The U.S. is a unique global military power, and no country poses any real external security threat. Thus, the greatest enemy of the United States cannot come from abroad but only from within. Richard Haass, president of the Council on Foreign Relations, said the Capitol riot illustrates that a post-American world is coming “less because of the inevitable rise of others than because of what the United States has done to itself.”
In fact, the economic polarization, social ossification and political decay of the United States, as well as its arrogance and prejudice displayed elsewhere, are dragging the country downhill. As a result, Haas suggested, “Some self-awareness is called for. The United States is not nearly as unique as many Americans believe, including when it comes to the threat of democratic backsliding. What has happened should put an end to the notion of American exceptionalism.”
Third, the incident has further contributed to the declining international image of the U.S., with the country no longer shining as a beacon of democracy. Its strategic credibility is in serious disarray. This makes it difficult to restore American leadership in the world.
Americans often boast of being a “light on a hill” and the last hope for humanity. Not only do people believe this inside the country but many others follow suit elsewhere. But the Capitol attack has seriously tarnished the international image of the U.S. Anne Applebaum, a Pulitzer Prize-winning historian and senior fellow at the Johns Hopkins School of Advanced International Studies and the Agora Institute, said that Trump and his enablers have done terrible damage to the power of America’s example, to America’s reputation and, more important, to the reputation of democracy itself.

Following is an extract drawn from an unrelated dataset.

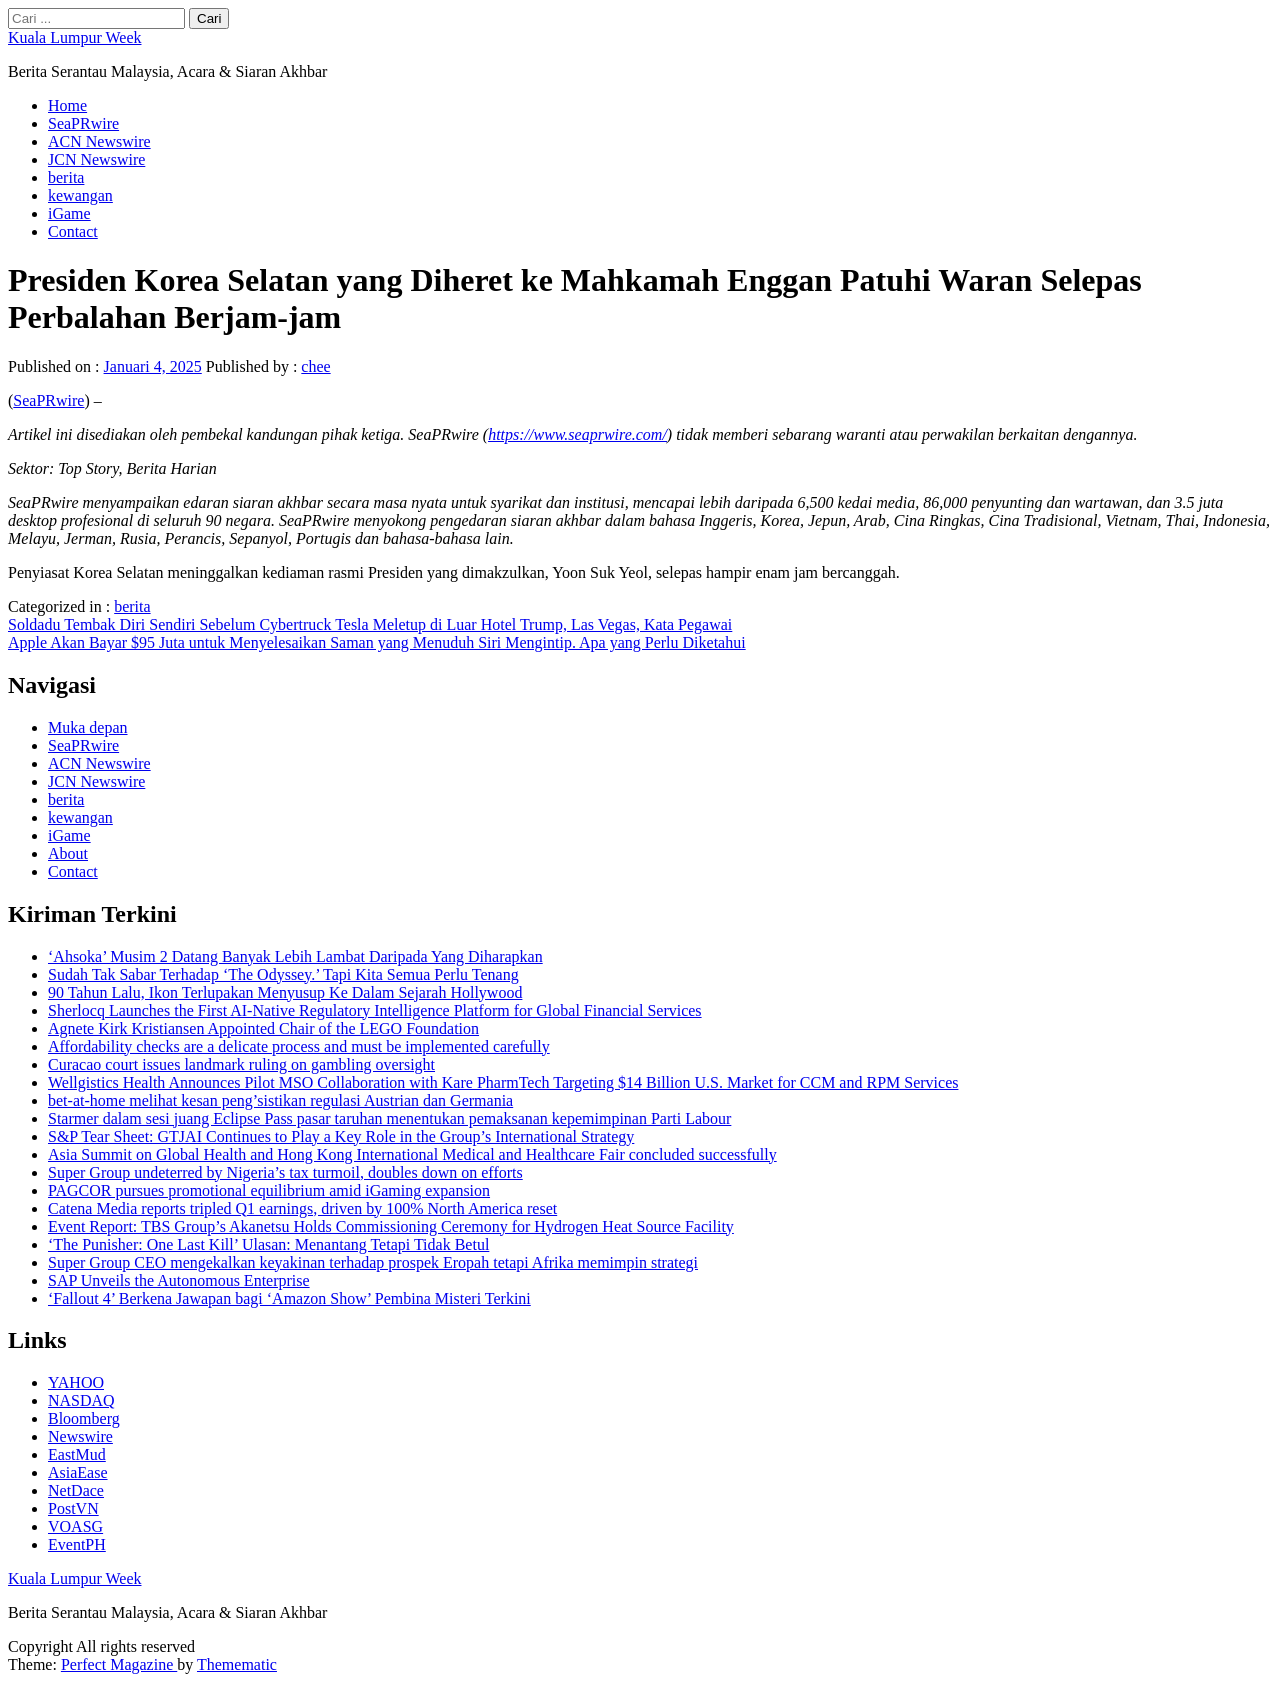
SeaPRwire (83, 123)
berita (66, 177)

“American calls for democracy can be thrown back with scorn,” she said. “You don’t believe in it anymore, so why should we?”

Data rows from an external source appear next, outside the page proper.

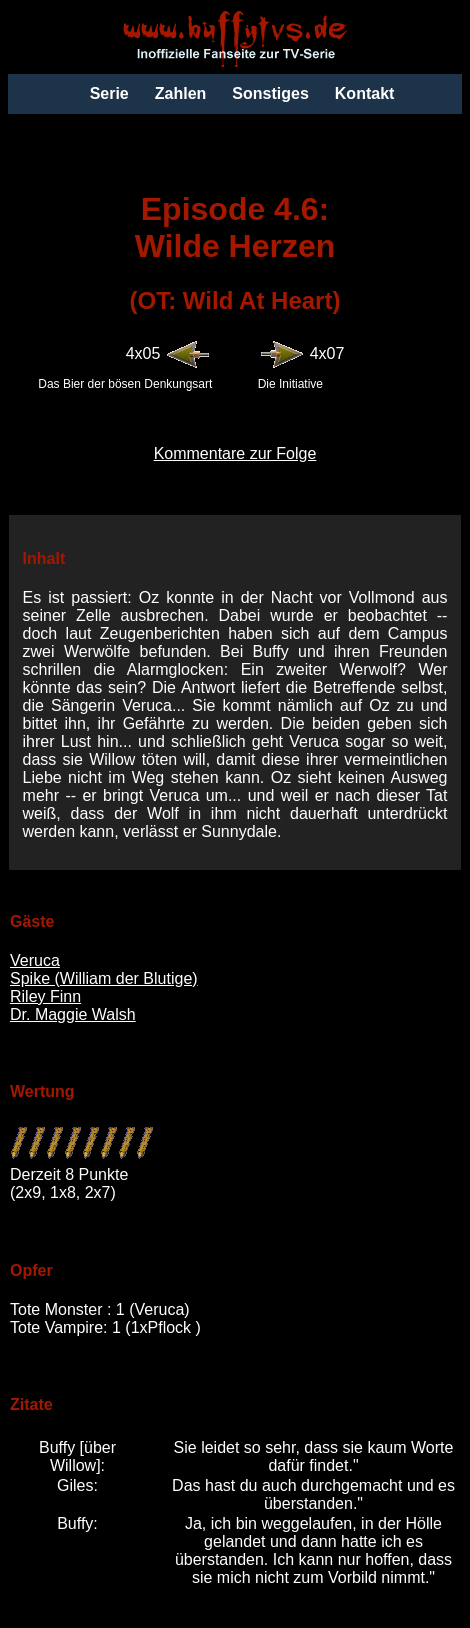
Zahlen (181, 93)
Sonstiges (270, 93)
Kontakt (365, 93)
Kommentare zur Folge (235, 453)
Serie (109, 93)
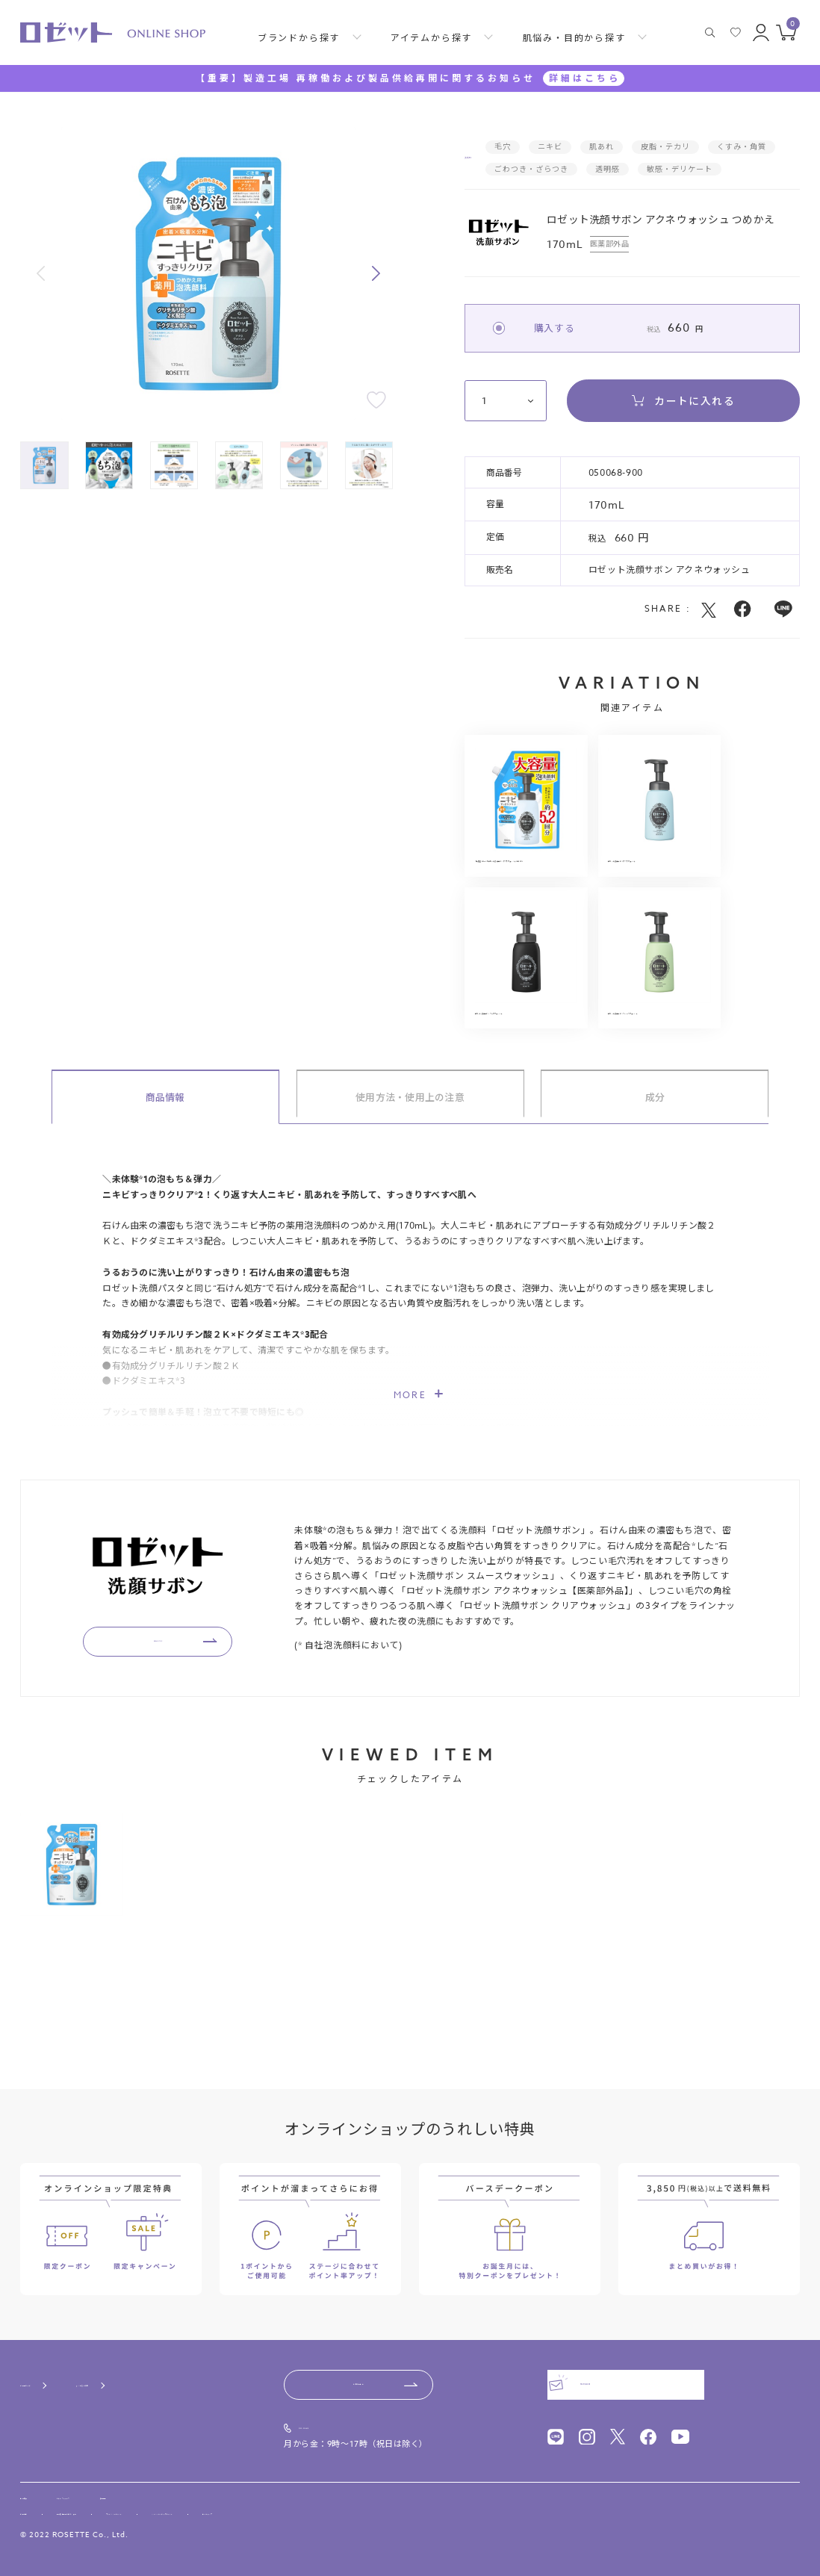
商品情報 (165, 1181)
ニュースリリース (122, 2483)
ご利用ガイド (49, 2364)
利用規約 (36, 2509)
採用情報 (205, 2483)
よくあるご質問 (159, 2364)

Not only that, but the strategic credibility of the United States has been questioned as never before, as amply reflected in the reactions of U.S. allies. The U.S. is able to keep its allies partly because of its strength and partly because of mutual trust built on similar democratic systems. But the Capitol riot has fundamentally undermined the pillars of this mutual trust. After this incident, Haas admits: “Allies have little choice but to question their decision to entrust their security to the United States.”
In this context, how can the U.S. once again assume the role of a world leader? This is the most important question for the new Democratic administration of President Joe Biden, which is intent on once again “leading the world.”

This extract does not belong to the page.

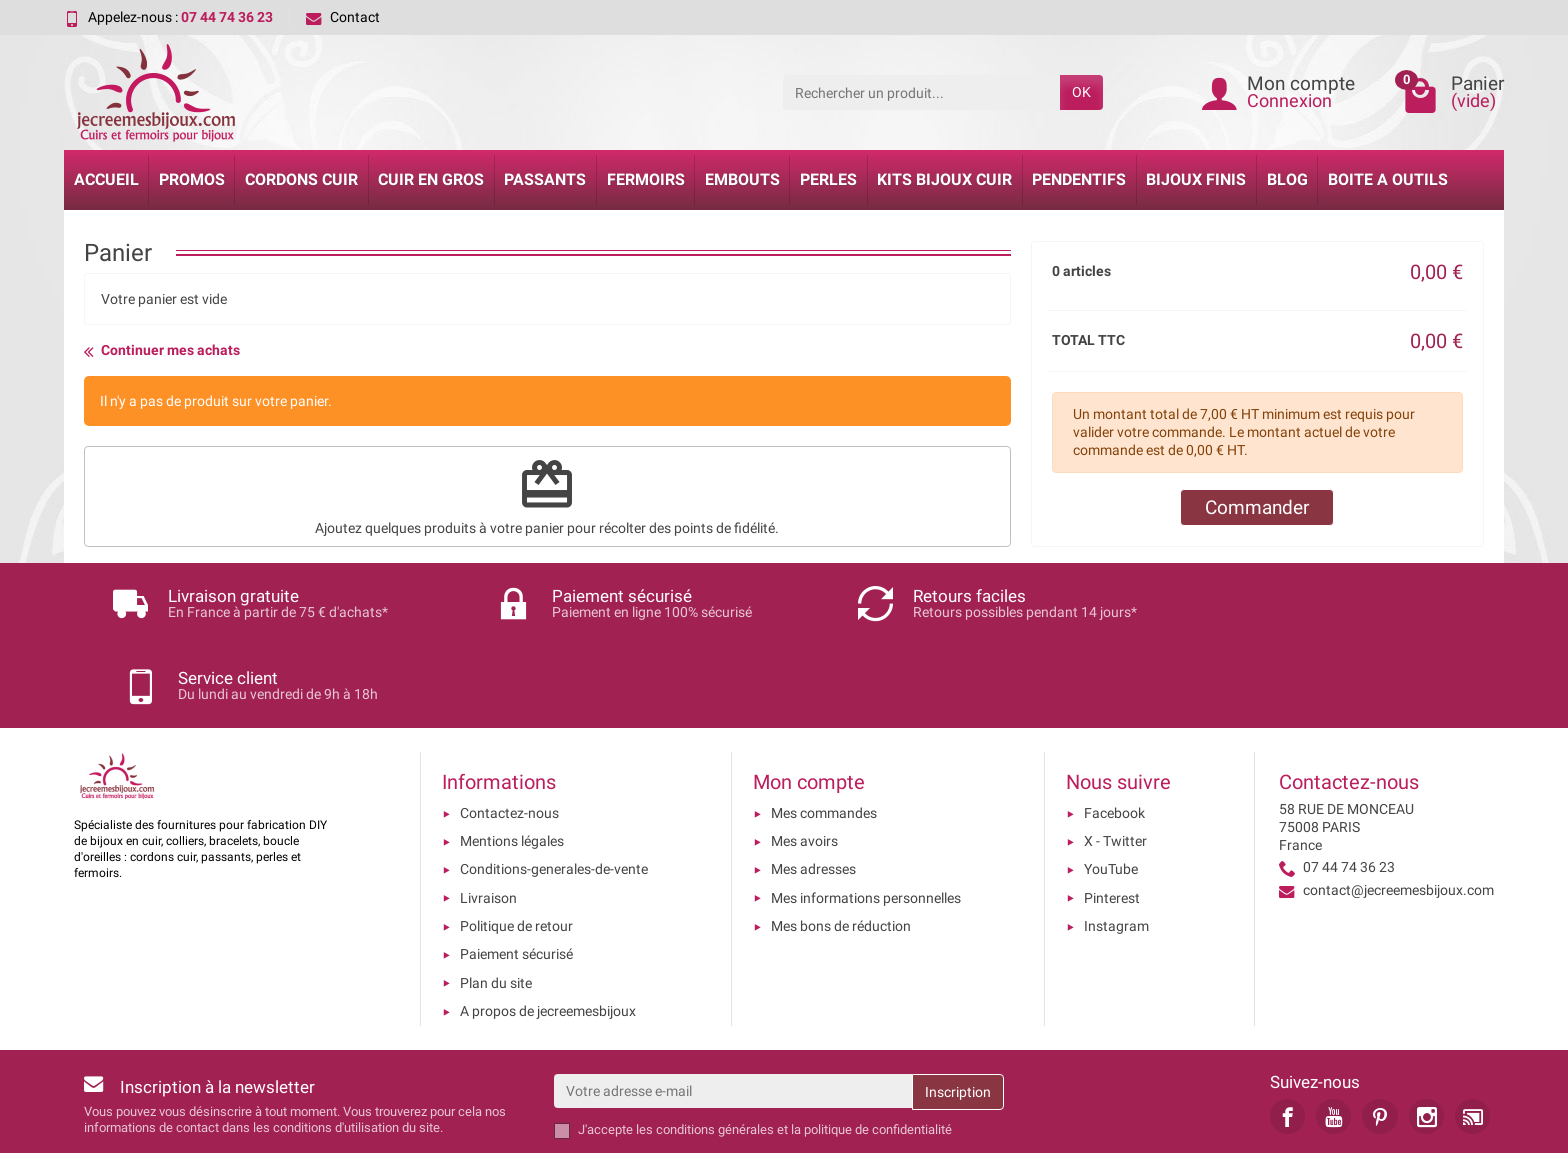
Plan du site (496, 901)
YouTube (1111, 788)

Fourth, the Capitol attack presents the United States with an opportunity for change, and if it is used properly, the U.S. can still achieve rebirth.
Historically, the United States has experienced many domestic and international crises and eventually turned each on into an opportunity through reflection, debate and policy adjustments. The nation has thus developed a strong capacity for self-correction and recovery, thus bankrupting the omnipresent theory of America’s decline.
The impact of this incident on the U.S. is huge, and it serves as a warning. It reminds those in power in the U.S. to pay attention to the country’s deep-rooted political, economic, social and cultural problems; to ensure that the interests of political parties give way to the interests of the general public; to transform partisan disputes into more effective governance; to consolidate and expand the middle class; and to take practical and powerful actions to address the grievances of the general public. These should get the American Dream to shine again.
However, this is easier said than done. Democrat and Republican administrations have recognized the need for change, but have made little progress because of partisan barriers — once again illustrating that domestic issues are far more challenging than international ones.